The panelists noted that seeing how an applicant turns code for a class assignment into a clear presentation, or simply how they organize their code in general, is helpful in understanding an applicant’s strengths. Why? “Studies never go away,” noted Regan.

The need to write strong, organized, annotated code that can be followed by multiple team members, along with files and directories, is critical to maintaining the clarity and integrity of a study over time, according to several panelists.

When asked for their final words of wisdom, all the panelists pointed toward finding what it is you most want to focus on and what most excites and inspires you.

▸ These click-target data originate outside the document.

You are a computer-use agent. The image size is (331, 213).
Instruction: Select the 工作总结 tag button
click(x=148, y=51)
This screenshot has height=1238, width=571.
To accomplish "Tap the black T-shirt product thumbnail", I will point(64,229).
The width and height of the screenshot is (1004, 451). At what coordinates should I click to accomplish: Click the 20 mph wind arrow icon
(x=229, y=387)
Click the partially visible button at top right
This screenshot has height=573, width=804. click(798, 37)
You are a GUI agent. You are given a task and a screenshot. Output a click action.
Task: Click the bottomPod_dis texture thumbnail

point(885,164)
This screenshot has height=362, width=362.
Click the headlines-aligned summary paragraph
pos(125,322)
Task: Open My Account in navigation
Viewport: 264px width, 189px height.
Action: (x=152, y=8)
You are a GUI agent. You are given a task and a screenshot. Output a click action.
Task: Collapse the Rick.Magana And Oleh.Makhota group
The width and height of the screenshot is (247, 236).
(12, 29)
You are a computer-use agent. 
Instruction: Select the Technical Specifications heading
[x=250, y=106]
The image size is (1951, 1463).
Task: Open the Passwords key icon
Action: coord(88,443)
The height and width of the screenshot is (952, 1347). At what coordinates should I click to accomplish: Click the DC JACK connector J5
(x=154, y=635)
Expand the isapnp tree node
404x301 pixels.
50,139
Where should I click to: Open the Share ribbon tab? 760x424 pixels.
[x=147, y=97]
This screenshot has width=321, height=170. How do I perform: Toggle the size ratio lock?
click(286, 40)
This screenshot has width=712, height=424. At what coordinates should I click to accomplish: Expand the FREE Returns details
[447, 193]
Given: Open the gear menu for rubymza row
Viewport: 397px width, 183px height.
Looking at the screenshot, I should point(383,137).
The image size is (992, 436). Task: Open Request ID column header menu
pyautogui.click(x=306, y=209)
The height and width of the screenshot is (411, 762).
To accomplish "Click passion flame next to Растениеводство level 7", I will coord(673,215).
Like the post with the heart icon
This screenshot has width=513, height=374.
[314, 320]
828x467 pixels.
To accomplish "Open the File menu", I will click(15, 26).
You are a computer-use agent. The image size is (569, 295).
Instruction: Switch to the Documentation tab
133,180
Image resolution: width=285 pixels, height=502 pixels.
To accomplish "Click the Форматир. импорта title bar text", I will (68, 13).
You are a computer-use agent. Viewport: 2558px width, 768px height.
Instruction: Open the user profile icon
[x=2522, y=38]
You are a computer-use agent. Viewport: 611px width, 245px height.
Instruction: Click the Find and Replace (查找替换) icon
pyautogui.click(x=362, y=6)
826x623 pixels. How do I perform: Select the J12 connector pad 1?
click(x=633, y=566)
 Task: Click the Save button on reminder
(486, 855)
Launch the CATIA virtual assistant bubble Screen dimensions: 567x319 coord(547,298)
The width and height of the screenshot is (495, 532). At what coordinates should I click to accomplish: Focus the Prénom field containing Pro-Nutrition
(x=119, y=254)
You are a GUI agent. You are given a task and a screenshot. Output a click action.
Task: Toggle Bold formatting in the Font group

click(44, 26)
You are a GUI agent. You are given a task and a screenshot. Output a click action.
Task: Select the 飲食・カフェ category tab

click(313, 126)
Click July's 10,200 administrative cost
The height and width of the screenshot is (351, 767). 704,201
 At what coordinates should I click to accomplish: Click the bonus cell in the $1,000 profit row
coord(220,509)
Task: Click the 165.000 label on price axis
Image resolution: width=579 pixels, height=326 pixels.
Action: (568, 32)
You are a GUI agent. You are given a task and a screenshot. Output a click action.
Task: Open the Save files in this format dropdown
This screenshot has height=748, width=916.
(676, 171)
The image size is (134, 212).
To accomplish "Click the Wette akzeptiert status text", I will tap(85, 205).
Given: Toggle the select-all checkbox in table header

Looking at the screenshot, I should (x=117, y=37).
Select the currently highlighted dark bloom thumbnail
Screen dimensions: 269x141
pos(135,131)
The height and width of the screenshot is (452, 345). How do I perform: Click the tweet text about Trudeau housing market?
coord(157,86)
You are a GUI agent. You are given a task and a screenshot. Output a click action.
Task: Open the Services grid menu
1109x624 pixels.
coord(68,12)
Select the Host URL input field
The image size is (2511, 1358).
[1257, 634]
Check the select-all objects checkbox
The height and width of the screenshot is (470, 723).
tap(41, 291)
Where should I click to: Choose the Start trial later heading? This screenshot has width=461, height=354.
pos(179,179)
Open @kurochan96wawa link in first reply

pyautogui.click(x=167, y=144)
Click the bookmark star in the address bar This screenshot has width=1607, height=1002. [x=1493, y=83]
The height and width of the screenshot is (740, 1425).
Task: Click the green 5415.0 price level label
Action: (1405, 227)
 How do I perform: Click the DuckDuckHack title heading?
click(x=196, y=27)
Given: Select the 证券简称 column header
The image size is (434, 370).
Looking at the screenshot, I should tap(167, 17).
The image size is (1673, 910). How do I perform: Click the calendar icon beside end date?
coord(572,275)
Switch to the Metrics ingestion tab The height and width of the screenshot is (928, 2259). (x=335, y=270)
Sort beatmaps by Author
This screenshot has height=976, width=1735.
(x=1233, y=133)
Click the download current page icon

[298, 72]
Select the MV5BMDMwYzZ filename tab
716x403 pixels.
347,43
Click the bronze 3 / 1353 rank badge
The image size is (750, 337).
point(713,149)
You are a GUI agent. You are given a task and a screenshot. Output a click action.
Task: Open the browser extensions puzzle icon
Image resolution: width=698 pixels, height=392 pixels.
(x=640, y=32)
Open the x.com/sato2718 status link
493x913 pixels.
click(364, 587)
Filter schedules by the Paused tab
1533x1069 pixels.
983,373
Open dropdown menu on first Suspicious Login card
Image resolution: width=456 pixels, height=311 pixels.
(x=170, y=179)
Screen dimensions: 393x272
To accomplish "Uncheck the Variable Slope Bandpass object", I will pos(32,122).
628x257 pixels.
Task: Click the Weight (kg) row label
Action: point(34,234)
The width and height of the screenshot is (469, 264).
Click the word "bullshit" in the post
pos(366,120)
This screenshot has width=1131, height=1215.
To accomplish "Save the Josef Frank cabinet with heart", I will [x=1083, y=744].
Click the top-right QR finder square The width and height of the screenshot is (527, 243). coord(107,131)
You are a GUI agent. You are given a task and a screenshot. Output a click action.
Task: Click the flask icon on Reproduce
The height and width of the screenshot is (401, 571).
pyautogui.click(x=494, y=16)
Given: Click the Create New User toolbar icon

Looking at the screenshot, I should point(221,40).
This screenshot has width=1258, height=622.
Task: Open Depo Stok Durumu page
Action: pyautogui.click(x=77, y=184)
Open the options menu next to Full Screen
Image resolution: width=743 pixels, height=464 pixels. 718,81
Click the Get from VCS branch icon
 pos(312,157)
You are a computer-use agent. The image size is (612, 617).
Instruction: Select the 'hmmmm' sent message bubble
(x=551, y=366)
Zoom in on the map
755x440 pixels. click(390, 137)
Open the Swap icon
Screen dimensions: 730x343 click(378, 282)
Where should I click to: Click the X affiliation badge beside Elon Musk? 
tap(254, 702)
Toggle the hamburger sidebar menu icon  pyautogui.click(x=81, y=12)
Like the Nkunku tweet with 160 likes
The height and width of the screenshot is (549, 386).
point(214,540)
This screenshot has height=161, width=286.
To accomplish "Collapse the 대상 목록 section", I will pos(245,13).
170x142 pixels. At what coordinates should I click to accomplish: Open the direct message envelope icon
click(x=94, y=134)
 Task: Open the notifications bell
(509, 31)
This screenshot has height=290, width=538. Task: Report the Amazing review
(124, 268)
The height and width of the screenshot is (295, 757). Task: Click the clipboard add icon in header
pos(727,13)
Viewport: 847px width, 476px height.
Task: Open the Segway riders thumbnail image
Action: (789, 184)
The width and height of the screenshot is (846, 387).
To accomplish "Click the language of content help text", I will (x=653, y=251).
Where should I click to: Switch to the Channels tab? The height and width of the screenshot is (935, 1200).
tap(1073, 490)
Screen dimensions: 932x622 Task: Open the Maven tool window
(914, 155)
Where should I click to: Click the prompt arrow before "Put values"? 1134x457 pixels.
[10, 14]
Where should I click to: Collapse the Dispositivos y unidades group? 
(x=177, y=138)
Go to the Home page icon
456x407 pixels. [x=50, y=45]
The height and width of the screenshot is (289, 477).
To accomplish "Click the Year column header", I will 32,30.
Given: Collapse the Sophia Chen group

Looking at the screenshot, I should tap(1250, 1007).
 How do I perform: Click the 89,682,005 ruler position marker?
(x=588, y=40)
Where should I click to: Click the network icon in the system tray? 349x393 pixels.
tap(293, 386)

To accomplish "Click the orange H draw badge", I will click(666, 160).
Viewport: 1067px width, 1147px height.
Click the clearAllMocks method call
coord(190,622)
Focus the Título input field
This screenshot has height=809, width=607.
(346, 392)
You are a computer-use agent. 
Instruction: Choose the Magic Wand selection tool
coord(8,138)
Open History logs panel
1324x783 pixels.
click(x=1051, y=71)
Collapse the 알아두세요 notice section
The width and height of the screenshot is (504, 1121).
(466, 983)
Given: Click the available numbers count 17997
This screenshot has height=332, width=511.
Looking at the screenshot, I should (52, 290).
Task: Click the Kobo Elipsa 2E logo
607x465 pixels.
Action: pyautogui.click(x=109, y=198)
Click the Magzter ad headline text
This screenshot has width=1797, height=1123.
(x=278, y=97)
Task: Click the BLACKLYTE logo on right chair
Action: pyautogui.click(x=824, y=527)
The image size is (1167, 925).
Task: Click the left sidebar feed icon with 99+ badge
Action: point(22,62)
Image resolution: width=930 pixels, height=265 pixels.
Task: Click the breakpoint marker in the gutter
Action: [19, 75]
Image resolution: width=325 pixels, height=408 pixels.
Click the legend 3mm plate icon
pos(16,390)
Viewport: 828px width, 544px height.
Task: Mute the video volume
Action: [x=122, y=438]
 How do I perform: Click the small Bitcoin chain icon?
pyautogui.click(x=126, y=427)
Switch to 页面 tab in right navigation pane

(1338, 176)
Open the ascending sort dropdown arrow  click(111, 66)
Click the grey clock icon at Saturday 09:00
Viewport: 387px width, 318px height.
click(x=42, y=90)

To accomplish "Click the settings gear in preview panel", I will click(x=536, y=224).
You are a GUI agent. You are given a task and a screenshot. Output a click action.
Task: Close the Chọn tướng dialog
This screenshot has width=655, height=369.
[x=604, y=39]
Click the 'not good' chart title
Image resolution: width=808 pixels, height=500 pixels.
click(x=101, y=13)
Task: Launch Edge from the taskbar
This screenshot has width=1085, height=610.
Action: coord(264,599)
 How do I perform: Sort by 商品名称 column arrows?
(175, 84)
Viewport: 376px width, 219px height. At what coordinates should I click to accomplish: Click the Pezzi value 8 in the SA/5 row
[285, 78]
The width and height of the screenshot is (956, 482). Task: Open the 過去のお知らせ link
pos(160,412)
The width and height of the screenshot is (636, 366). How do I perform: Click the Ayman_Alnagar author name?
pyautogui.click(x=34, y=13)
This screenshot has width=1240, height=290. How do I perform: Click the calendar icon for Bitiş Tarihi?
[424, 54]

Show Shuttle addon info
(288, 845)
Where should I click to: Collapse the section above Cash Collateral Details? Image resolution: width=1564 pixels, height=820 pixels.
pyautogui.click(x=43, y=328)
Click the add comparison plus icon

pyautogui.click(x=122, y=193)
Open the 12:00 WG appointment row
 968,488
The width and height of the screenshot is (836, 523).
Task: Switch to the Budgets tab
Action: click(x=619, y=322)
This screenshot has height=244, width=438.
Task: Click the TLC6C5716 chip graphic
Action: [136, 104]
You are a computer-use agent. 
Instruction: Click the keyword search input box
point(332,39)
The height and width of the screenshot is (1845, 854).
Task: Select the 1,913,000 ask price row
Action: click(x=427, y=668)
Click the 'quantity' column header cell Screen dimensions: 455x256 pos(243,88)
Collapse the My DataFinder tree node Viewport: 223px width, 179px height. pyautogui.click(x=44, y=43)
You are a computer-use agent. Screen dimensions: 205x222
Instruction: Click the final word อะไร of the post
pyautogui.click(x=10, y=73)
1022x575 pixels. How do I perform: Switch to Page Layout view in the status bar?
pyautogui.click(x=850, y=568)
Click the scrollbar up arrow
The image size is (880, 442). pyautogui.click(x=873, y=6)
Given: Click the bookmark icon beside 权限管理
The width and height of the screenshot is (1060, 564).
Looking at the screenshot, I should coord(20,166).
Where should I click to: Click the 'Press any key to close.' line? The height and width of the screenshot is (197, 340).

“What will you want to be known for in 30 years,” asked Regan, quoting a mentor of her own at the start of her career more than 20 years ago. “I knew that I wanted to have a very direct contribution to changing the care for patients. This was very helpful for me in choosing a medical center research setting, where I could collaborate with inspiring colleagues and work on teams with a shared goal. Nothing helped me think through my wishes and future as much as that simple question from my adviser many years ago.”

“Think about the way that you want to use biostatistics to help better the world,” shared Thaweethai.

“The need for developing novel methods abounds, then applying these methods and ultimately changing the course for patients,” offered Regan. “If you are inspired by this goal, moved by collaborating with a dedicated team toward such, then a hospital research setting is for you.”